---------- Recorded data ----------

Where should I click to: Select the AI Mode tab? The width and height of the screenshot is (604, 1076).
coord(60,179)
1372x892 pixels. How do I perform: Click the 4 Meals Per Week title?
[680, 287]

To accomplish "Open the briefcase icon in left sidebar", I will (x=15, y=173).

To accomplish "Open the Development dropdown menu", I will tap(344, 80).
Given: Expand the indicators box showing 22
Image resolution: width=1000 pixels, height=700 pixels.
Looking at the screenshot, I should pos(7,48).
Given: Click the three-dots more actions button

----------

### Short problem
Return every one of the records above verbatim, changing nothing in any line.

### Result for this task
Where should I click to: Select the AI Mode tab? The width and height of the screenshot is (604, 1076).
coord(60,179)
1372x892 pixels. How do I perform: Click the 4 Meals Per Week title?
[680, 287]

To accomplish "Open the briefcase icon in left sidebar", I will (x=15, y=173).

To accomplish "Open the Development dropdown menu", I will tap(344, 80).
Given: Expand the indicators box showing 22
Image resolution: width=1000 pixels, height=700 pixels.
Looking at the screenshot, I should pos(7,48).
Given: Click the three-dots more actions button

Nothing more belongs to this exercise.